Records of locating words and elements:
════════════════

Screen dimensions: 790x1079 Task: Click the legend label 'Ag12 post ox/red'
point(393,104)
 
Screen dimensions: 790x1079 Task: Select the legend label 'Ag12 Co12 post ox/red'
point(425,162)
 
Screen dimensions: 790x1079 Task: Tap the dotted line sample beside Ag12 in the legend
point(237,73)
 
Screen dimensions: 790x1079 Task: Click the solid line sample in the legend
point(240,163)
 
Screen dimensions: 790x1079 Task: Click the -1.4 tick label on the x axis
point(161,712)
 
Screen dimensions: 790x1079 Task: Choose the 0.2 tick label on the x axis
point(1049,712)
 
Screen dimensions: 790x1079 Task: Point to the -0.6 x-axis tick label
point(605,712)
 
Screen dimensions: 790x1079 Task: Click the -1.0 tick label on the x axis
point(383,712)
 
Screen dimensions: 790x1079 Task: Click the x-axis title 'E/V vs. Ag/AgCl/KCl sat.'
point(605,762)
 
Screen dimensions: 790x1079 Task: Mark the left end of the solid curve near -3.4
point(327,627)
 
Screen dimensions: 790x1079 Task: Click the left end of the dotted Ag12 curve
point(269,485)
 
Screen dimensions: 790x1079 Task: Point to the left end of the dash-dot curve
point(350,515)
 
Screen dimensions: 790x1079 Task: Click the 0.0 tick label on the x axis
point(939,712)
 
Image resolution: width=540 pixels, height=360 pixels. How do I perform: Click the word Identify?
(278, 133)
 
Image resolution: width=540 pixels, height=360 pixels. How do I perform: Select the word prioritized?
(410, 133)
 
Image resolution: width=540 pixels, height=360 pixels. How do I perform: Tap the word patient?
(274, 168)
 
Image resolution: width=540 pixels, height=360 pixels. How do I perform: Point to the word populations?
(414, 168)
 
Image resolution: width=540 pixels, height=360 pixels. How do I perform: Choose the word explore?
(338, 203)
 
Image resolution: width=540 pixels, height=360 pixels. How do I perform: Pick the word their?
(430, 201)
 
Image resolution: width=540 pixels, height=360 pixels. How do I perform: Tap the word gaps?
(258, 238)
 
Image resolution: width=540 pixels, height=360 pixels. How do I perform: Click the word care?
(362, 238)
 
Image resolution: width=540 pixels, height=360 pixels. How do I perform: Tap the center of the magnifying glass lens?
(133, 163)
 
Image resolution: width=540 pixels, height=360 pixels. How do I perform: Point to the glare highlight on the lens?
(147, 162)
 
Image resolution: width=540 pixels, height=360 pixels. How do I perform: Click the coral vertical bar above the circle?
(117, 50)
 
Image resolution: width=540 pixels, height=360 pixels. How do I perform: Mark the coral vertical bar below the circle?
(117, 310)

════════════════

* _Exercise_
Rewrite the material above, replacing "Screen dimensions" with "Display size" and keeping everything else unchanged.

* _Answer to this problem_
Display size: 790x1079 Task: Click the legend label 'Ag12 post ox/red'
point(393,104)
 
Display size: 790x1079 Task: Select the legend label 'Ag12 Co12 post ox/red'
point(425,162)
 
Display size: 790x1079 Task: Tap the dotted line sample beside Ag12 in the legend
point(237,73)
 
Display size: 790x1079 Task: Click the solid line sample in the legend
point(240,163)
 
Display size: 790x1079 Task: Click the -1.4 tick label on the x axis
point(161,712)
 
Display size: 790x1079 Task: Choose the 0.2 tick label on the x axis
point(1049,712)
 
Display size: 790x1079 Task: Point to the -0.6 x-axis tick label
point(605,712)
 
Display size: 790x1079 Task: Click the -1.0 tick label on the x axis
point(383,712)
 
Display size: 790x1079 Task: Click the x-axis title 'E/V vs. Ag/AgCl/KCl sat.'
point(605,762)
 
Display size: 790x1079 Task: Mark the left end of the solid curve near -3.4
point(327,627)
 
Display size: 790x1079 Task: Click the left end of the dotted Ag12 curve
point(269,485)
 
Display size: 790x1079 Task: Point to the left end of the dash-dot curve
point(350,515)
 
Display size: 790x1079 Task: Click the 0.0 tick label on the x axis
point(939,712)
 
Image resolution: width=540 pixels, height=360 pixels. How do I perform: Click the word Identify?
(278, 133)
 
Image resolution: width=540 pixels, height=360 pixels. How do I perform: Select the word prioritized?
(410, 133)
 
Image resolution: width=540 pixels, height=360 pixels. How do I perform: Tap the word patient?
(274, 168)
 
Image resolution: width=540 pixels, height=360 pixels. How do I perform: Point to the word populations?
(414, 168)
 
Image resolution: width=540 pixels, height=360 pixels. How do I perform: Choose the word explore?
(338, 203)
 
Image resolution: width=540 pixels, height=360 pixels. How do I perform: Pick the word their?
(430, 201)
 
Image resolution: width=540 pixels, height=360 pixels. How do I perform: Tap the word gaps?
(258, 238)
 
Image resolution: width=540 pixels, height=360 pixels. How do I perform: Click the word care?
(362, 238)
 
Image resolution: width=540 pixels, height=360 pixels. How do I perform: Tap the center of the magnifying glass lens?
(133, 163)
 
Image resolution: width=540 pixels, height=360 pixels. How do I perform: Point to the glare highlight on the lens?
(147, 162)
 
Image resolution: width=540 pixels, height=360 pixels. How do I perform: Click the coral vertical bar above the circle?
(117, 50)
 
Image resolution: width=540 pixels, height=360 pixels. How do I perform: Mark the coral vertical bar below the circle?
(117, 310)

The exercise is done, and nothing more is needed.